Early on we learn that religion and politics are two subjects that intrigue, animate, identify and divide us.
Neither is easy to avoid in a world that is at the same time so material and spiritual.
We are drawn into politics by real issues that tend to leave us with the impression that all of life boils down to which person or party controls the economics of our health, wealth, and freedom.
Religion on the other hand whispers to us in ways that remind us that money isn’t everything. So voting or fighting to protect our “pocket book” could raise issues of how to read the “the good book” into the business of living.
Spiritual concerns turn out to be just as important as money matters since survivability depends not only on the condition of our bodies and bank accounts but also on the health of our minds and hearts.
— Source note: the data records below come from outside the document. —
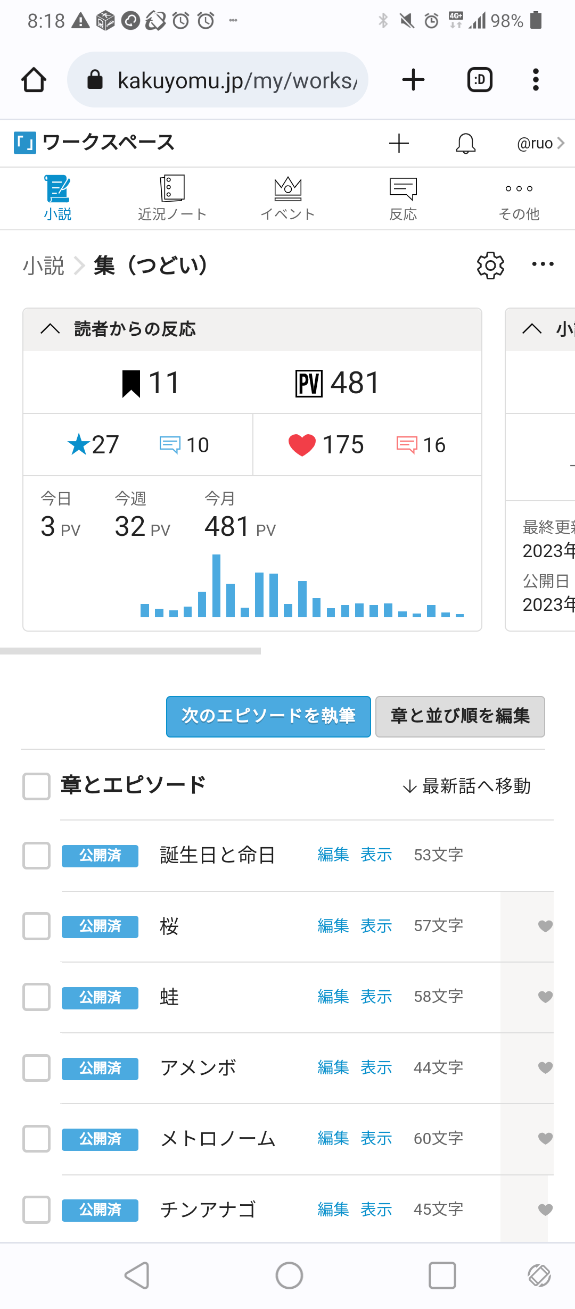Open Chrome's three-dot overflow menu
Screen dimensions: 575x1309
click(536, 80)
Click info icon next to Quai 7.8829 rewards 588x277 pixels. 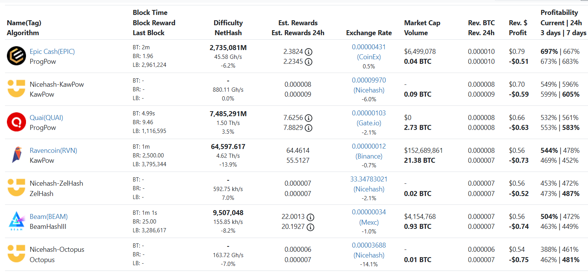tap(308, 128)
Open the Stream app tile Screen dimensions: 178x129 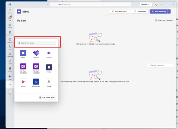tap(23, 83)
As a result nothing is as simple or complex as we’d like to think. The closer we look, we discover the spiritual side of our politics and the political dimensions of our spirituality.
So unless whatever book, teacher, God or gods we use for our spirituality can transform our approach to religion and politics into something good for one another—in our differences— maybe we are wise to avoid them in polite and good natured company.
Jesus spent his last days talking religion and politics (Acts 1:3). So did Paul. In the shadow of Rome, Caesar, and Herod, both used some of their last words to talk about the kingdom of God (Acts 28:23-31).
Seems to me that within the bigger story of God, gods, empires, Jesus and Paul, it does matter who rules– and how, who stands with or against them– and how— at whose expense– and how much.